** start PROVIDED RECORDS **

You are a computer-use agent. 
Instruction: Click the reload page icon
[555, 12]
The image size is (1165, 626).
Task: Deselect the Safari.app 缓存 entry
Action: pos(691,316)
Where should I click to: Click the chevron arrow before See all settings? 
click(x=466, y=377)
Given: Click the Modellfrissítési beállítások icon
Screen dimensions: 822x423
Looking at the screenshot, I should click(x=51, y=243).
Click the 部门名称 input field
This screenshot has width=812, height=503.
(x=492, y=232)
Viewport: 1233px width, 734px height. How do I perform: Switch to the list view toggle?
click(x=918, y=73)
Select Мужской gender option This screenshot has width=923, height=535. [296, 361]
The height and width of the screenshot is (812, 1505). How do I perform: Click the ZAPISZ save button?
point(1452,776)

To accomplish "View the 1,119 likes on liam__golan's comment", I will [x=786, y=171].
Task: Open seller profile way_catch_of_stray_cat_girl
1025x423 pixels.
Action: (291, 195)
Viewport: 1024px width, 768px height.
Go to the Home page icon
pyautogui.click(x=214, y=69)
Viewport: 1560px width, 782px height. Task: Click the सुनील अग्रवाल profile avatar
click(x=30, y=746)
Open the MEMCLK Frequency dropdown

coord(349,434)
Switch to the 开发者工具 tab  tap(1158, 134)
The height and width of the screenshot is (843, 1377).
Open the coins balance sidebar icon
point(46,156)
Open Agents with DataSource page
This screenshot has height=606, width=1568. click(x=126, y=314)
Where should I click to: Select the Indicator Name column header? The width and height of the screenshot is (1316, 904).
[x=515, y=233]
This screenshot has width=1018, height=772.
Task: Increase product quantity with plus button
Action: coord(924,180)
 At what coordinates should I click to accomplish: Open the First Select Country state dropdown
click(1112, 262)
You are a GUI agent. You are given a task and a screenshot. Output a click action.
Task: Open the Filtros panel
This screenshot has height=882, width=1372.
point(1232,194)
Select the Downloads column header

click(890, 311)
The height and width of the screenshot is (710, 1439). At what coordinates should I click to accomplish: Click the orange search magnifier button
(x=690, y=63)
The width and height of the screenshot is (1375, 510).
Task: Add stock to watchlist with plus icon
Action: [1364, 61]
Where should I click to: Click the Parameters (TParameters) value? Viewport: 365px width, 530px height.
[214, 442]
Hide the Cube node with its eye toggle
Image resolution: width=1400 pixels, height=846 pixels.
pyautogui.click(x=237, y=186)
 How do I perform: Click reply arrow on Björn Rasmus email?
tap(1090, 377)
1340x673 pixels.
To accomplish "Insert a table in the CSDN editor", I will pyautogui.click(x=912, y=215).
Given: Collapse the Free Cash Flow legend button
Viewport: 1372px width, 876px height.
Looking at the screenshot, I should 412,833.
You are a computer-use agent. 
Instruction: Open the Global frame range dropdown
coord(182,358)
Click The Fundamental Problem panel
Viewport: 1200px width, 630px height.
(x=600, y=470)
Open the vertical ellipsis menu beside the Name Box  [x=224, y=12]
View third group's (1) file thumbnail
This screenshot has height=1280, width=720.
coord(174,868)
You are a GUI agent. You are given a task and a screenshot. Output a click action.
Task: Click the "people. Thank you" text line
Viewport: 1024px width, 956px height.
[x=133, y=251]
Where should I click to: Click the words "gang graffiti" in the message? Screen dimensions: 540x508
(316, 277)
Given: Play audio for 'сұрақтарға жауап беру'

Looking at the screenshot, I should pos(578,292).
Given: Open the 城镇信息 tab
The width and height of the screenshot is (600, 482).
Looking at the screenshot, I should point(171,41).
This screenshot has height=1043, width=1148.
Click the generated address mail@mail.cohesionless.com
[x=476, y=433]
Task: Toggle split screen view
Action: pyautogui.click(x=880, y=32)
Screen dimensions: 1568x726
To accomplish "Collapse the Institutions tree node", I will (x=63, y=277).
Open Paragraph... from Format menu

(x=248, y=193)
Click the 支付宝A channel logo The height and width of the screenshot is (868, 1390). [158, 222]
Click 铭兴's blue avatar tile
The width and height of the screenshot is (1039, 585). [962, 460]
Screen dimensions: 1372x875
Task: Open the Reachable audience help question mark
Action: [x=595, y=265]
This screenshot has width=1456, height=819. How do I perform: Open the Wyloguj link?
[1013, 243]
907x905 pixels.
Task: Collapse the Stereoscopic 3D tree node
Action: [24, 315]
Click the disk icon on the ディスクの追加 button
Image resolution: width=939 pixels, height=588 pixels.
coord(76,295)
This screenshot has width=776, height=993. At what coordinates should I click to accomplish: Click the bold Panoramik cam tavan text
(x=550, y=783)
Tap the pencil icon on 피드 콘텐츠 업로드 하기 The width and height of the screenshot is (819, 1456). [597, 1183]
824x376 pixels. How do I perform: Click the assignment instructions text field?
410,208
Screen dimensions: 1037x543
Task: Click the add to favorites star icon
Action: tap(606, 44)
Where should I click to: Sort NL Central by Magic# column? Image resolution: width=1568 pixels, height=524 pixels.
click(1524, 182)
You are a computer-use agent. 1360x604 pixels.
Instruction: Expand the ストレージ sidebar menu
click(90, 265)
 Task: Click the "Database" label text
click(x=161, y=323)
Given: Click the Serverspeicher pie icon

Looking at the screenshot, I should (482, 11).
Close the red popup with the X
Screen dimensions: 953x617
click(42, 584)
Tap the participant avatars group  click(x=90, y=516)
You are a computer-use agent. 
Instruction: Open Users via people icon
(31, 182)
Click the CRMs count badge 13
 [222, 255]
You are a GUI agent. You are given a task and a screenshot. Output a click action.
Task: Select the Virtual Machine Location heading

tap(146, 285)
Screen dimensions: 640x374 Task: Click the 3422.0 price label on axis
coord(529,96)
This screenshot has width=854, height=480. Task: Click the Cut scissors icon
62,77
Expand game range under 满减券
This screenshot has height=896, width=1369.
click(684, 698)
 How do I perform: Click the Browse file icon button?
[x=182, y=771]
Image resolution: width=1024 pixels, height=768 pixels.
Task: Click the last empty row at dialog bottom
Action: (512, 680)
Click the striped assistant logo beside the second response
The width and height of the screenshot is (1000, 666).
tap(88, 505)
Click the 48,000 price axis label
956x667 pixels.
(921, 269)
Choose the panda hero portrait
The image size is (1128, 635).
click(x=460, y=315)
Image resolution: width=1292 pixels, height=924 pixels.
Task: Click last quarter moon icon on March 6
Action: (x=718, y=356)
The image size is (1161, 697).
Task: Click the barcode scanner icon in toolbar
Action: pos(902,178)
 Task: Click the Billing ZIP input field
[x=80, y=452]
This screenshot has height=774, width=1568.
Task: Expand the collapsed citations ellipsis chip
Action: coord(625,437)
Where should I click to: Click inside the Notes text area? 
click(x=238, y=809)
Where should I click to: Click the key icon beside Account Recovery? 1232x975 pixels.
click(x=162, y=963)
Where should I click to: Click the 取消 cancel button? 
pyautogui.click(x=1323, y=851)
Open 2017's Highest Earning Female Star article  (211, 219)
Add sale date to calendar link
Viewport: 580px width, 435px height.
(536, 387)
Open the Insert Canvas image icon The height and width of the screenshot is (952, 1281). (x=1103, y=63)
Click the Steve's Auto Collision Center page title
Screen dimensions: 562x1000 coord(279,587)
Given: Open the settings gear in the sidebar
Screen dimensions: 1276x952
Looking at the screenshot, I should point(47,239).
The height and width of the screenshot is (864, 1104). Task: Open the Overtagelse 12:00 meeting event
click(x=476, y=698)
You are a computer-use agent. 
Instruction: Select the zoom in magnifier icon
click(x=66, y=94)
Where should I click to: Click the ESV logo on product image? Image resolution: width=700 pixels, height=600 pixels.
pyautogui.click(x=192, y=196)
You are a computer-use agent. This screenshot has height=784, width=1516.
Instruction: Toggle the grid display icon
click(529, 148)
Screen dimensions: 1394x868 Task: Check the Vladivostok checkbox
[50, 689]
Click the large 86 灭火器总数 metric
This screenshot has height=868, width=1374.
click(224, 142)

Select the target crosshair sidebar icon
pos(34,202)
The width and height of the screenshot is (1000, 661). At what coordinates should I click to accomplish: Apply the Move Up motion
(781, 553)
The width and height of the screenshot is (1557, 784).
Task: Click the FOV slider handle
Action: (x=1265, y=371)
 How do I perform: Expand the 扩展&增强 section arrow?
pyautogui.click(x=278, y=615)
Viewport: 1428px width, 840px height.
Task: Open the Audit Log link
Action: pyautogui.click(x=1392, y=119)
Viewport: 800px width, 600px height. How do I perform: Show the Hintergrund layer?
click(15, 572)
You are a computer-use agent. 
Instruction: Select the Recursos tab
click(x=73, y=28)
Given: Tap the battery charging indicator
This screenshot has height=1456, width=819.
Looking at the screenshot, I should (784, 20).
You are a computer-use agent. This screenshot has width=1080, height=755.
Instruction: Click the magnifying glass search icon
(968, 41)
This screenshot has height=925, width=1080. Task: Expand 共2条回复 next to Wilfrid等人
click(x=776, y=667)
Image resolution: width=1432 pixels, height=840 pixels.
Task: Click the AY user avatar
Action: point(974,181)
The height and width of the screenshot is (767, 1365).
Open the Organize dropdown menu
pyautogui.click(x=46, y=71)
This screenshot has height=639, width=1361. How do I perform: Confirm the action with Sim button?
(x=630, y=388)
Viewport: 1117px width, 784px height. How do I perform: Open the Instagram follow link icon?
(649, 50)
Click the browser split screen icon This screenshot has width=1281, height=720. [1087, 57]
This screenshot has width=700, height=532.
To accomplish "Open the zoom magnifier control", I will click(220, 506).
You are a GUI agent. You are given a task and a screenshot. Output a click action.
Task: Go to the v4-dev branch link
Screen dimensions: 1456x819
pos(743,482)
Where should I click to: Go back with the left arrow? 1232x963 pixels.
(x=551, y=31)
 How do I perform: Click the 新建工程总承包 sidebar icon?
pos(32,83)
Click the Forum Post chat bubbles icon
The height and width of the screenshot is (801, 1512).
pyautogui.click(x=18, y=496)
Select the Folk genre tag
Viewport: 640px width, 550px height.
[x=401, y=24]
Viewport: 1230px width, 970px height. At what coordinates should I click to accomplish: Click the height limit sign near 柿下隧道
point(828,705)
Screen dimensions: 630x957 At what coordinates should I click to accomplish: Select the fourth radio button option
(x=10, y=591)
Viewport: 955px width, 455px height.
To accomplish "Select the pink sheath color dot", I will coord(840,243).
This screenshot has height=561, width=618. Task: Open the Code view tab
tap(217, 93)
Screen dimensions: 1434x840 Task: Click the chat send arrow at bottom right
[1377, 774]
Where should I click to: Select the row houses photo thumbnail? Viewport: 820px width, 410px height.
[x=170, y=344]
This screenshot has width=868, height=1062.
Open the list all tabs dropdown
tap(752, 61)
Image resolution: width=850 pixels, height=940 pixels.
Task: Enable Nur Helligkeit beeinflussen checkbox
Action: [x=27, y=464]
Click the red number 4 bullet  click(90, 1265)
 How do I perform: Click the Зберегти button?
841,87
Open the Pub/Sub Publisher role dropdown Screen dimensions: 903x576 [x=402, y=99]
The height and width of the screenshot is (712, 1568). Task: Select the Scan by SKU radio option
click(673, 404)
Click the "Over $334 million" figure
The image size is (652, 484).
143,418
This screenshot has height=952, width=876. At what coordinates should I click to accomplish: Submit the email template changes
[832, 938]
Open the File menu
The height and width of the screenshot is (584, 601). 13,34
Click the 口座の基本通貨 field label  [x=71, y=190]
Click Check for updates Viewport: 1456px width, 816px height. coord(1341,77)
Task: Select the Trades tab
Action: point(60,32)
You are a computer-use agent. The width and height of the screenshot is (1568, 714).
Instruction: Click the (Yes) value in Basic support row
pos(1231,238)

** end PROVIDED RECORDS **

How would the lines from the one containing "This screenshot has height=952, width=876." through the end of the material, inclusive, look when recast as a Markdown table with the columns Row and Line, leaving out blank lines?

| Row | Line |
|---|---|
| 1 | This screenshot has height=952, width=876. At what coordinates should I click to accomplish: Submit the email template changes |
| 2 | [832, 938] |
| 3 | Open the File menu |
| 4 | The height and width of the screenshot is (584, 601). 13,34 |
| 5 | Click the 口座の基本通貨 field label  [x=71, y=190] |
| 6 | Click Check for updates Viewport: 1456px width, 816px height. coord(1341,77) |
| 7 | Task: Select the Trades tab |
| 8 | Action: point(60,32) |
| 9 | You are a computer-use agent. The width and height of the screenshot is (1568, 714). |
| 10 | Instruction: Click the (Yes) value in Basic support row |
| 11 | pos(1231,238) |